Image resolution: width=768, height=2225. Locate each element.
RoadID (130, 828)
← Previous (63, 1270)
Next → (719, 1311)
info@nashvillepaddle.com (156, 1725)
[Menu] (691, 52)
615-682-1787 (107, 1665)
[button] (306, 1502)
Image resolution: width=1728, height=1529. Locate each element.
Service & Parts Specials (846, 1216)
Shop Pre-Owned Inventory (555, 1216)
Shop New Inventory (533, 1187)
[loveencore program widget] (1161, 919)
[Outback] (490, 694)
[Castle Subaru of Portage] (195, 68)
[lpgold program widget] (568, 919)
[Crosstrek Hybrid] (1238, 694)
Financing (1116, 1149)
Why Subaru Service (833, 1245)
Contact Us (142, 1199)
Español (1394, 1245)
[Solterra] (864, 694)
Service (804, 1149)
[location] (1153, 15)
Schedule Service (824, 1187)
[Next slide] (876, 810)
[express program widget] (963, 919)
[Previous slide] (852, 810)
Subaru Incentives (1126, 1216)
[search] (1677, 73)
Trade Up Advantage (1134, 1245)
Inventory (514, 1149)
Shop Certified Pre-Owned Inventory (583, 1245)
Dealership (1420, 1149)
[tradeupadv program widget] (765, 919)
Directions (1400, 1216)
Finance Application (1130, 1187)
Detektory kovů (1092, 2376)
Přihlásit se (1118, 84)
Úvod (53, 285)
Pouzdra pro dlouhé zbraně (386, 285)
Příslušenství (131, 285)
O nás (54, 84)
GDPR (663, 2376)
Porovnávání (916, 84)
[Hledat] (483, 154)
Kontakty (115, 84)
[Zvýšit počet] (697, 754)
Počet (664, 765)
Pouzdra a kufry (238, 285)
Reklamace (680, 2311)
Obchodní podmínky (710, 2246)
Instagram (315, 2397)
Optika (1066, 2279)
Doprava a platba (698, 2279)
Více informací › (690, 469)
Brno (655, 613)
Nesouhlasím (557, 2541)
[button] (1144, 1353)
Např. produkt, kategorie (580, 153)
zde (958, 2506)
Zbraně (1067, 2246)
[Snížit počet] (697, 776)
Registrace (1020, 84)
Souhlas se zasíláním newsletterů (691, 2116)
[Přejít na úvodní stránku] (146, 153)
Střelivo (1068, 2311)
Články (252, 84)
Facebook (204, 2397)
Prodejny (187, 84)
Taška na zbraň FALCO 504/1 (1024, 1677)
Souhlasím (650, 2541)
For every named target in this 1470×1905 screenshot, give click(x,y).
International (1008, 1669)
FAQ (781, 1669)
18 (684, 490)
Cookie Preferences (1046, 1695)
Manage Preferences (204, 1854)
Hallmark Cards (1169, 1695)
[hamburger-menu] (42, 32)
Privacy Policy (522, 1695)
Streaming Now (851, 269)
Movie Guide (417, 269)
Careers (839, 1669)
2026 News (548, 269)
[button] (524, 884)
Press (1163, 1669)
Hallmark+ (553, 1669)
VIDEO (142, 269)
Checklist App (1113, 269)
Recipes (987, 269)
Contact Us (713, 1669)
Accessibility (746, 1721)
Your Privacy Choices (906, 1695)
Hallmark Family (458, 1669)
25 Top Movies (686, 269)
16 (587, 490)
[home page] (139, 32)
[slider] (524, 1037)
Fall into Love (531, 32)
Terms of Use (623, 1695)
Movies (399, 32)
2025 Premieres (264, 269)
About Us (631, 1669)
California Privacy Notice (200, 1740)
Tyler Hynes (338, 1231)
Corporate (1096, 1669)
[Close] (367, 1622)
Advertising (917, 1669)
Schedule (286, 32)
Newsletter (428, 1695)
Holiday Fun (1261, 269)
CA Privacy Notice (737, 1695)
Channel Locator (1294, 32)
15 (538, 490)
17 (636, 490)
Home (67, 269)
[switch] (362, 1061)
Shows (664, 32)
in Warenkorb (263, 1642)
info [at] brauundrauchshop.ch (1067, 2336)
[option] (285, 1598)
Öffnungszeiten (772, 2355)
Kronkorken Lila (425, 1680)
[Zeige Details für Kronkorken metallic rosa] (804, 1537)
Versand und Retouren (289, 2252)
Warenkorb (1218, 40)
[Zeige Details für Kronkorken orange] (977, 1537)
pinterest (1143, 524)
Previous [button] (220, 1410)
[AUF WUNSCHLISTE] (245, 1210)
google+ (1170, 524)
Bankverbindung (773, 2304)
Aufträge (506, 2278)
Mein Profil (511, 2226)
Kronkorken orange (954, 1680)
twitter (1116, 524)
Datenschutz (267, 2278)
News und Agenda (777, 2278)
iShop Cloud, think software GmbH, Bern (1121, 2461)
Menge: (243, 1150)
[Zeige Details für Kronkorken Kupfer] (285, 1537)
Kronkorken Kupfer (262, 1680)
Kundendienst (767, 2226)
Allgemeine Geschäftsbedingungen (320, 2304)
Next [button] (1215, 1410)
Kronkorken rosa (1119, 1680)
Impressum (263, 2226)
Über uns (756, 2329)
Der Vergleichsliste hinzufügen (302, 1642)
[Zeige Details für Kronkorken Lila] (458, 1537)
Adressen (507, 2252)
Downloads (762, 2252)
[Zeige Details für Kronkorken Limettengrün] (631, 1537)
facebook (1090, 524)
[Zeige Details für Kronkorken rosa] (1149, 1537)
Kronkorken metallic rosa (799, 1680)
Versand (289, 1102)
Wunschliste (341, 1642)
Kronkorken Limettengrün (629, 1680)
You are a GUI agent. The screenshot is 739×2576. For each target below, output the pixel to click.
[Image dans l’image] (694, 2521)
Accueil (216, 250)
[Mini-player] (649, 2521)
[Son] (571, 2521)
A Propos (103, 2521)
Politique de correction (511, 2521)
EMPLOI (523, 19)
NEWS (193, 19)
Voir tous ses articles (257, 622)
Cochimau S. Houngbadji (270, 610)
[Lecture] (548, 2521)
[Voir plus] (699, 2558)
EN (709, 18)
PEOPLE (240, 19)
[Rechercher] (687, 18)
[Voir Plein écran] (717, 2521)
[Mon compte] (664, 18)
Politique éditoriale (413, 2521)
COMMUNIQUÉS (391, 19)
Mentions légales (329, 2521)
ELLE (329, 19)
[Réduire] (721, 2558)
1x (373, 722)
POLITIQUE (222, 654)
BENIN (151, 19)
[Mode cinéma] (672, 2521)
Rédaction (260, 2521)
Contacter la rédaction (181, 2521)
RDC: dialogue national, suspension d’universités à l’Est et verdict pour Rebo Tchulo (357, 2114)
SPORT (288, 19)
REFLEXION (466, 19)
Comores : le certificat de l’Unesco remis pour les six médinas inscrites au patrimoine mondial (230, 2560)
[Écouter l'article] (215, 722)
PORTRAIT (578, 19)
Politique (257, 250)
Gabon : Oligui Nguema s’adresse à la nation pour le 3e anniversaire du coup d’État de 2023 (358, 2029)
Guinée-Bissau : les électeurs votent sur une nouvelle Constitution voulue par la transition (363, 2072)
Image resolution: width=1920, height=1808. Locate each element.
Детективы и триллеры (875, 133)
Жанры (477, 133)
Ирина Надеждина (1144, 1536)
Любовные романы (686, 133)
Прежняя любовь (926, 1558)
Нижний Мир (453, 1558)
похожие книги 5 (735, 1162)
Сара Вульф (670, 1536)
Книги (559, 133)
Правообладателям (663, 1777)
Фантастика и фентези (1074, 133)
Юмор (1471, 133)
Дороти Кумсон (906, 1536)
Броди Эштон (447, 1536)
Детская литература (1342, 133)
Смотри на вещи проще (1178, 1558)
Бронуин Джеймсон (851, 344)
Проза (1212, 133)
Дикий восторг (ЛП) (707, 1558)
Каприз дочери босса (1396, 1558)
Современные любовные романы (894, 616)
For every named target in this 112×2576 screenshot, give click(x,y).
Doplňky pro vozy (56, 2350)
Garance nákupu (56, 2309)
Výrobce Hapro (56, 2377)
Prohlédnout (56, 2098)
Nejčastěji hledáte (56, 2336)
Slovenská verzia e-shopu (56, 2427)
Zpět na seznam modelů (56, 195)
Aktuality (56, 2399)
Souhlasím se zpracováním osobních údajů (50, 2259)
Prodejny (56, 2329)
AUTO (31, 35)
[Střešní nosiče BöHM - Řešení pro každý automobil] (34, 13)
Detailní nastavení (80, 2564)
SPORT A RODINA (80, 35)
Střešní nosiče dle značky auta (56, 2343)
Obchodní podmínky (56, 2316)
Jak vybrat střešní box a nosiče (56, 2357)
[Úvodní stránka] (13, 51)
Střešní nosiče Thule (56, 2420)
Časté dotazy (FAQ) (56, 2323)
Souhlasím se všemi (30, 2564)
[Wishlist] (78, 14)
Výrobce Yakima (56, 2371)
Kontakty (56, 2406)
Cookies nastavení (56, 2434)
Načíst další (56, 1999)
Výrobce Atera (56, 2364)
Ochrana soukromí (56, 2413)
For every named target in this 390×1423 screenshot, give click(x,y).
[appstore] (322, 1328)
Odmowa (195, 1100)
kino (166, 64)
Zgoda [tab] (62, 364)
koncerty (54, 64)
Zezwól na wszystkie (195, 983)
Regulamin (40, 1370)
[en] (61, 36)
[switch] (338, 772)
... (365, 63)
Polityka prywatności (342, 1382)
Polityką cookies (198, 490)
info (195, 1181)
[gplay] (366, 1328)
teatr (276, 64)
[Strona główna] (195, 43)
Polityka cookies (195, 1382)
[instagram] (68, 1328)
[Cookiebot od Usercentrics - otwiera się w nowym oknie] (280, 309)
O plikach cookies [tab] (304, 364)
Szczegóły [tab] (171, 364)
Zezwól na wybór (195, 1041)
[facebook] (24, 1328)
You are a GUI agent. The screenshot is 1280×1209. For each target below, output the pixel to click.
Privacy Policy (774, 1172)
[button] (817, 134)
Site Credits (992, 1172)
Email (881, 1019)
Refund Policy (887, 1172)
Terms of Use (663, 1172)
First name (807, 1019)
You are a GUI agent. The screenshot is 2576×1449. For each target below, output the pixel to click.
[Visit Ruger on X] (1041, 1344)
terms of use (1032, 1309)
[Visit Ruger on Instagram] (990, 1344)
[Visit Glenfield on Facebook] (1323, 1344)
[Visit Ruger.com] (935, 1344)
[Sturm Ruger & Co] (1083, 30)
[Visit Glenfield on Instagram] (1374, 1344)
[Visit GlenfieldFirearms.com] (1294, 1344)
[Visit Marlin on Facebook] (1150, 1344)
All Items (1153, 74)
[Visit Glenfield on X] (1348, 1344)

◇ ◇ ◇ ◇

PROBLEM TO SOLVE.
Considering only the material above, set down every line from the one with "Regulamin (40, 1370)" to the one with "[Cookiebot od Usercentrics", inclusive, exactly as written.

WRITTEN SOLUTION.
Regulamin (40, 1370)
[en] (61, 36)
[switch] (338, 772)
... (365, 63)
Polityka prywatności (342, 1382)
Polityką cookies (198, 490)
info (195, 1181)
[gplay] (366, 1328)
teatr (276, 64)
[Strona główna] (195, 43)
Polityka cookies (195, 1382)
[instagram] (68, 1328)
[Cookiebot od Usercentrics - otwiera się w nowym oknie] (280, 309)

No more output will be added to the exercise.